モルドバ駐日大使 支援サイト開設の日本人2人を招き感謝状

ウクライナから避難民を受け入れているモルドバを支援しようと、日本人向けに寄付を呼びかけるインターネットのサイトをボランティアで開設した日本人2人が、東京のモルドバ大使館に招かれ、ソコラン駐日大使から感謝状が贈呈されました。

ウクライナの隣国モルドバは、これまでに国の人口の7分の1以上に当たる38万8000人の避難民を受け入れています。

こうした状況を受けて、会社員の金子俊介さん(44)と会社経営者の和田健佑さん(27)の2人は、モルドバ大使館と連絡をとって、3月2日にモルドバへの寄付を呼びかける日本語のサイトをボランティアで開設しました。

モルドバのドゥミトル・ソコラン駐日大使は31日、2人を東京 新宿区の大使館に招待し、2人と初めて直接面会しました。

ソコラン大使は「日本語のサイトのおかげで多くの寄付が集まっていて、心から感謝しています。東日本大地震の時の私たちの寄付を覚えていて、それをはるかに上回る恩返しをしていただき、日本の皆さんの誠実さと優しさを改めて感じました」と述べて、感謝状を贈呈しました。

大使館によりますと、これまでに日本国内から1億1500万円の寄付が集まっているということで、寄付金は避難民の食事や薬、赤ちゃんのミルクなどの購入費用に充てられ、300円ほどで、避難民の1食分の食事、または、赤ちゃんの1日分のミルクとおむつを賄えるということです。

面会後、金子さんは「自国も経済的に厳しい状況にもかかわらず、支援を続けていることを知り、何かしないとと思いサイトを立ち上げました。多くの人が共鳴してくれて、2つの国が近くなった気がして、うれしく感じています」と話していました。

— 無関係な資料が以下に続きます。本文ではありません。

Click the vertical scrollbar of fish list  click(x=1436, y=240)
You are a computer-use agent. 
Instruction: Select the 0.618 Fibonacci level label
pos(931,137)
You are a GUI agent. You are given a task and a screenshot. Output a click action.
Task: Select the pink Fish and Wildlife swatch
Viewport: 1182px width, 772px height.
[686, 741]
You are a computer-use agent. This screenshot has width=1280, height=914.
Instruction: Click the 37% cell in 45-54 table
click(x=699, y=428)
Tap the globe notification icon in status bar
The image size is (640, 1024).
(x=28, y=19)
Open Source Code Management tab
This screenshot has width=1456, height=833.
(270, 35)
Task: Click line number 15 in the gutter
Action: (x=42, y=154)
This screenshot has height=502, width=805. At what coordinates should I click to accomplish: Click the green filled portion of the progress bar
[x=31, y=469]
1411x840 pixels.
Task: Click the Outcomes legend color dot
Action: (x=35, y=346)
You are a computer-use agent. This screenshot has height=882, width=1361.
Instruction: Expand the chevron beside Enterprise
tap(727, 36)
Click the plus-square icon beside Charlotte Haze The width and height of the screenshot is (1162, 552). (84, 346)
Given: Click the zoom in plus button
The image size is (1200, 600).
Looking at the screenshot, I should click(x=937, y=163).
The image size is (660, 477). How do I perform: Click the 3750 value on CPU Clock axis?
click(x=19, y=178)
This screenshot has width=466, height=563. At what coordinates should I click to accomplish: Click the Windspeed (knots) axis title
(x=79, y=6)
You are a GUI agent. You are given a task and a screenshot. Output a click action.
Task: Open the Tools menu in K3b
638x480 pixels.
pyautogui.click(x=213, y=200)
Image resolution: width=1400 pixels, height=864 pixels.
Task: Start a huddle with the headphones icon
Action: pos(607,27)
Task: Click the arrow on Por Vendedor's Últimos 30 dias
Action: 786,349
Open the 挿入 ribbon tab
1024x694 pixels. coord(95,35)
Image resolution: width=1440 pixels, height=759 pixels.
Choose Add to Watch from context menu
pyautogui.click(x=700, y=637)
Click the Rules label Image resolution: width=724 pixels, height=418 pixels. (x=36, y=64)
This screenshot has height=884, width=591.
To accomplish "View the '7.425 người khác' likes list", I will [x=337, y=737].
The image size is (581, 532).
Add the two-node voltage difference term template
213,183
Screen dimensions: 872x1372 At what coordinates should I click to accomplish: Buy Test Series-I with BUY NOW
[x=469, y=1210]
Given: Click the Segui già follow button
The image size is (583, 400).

また、和田さんは「これを一過性のもので終わらせるのではなく、支援の輪をさらに広げていけるよう、サイトの継続や新しい支援の方法を模索していきたいです」と話していました。

ソコラン大使は「想定していない額の寄付や多くのメッセージをいただき、本当に驚いています。今後も寄付をいただければ避難民に届けていきますので、1円でも支援をお願いしたいです」と話していました。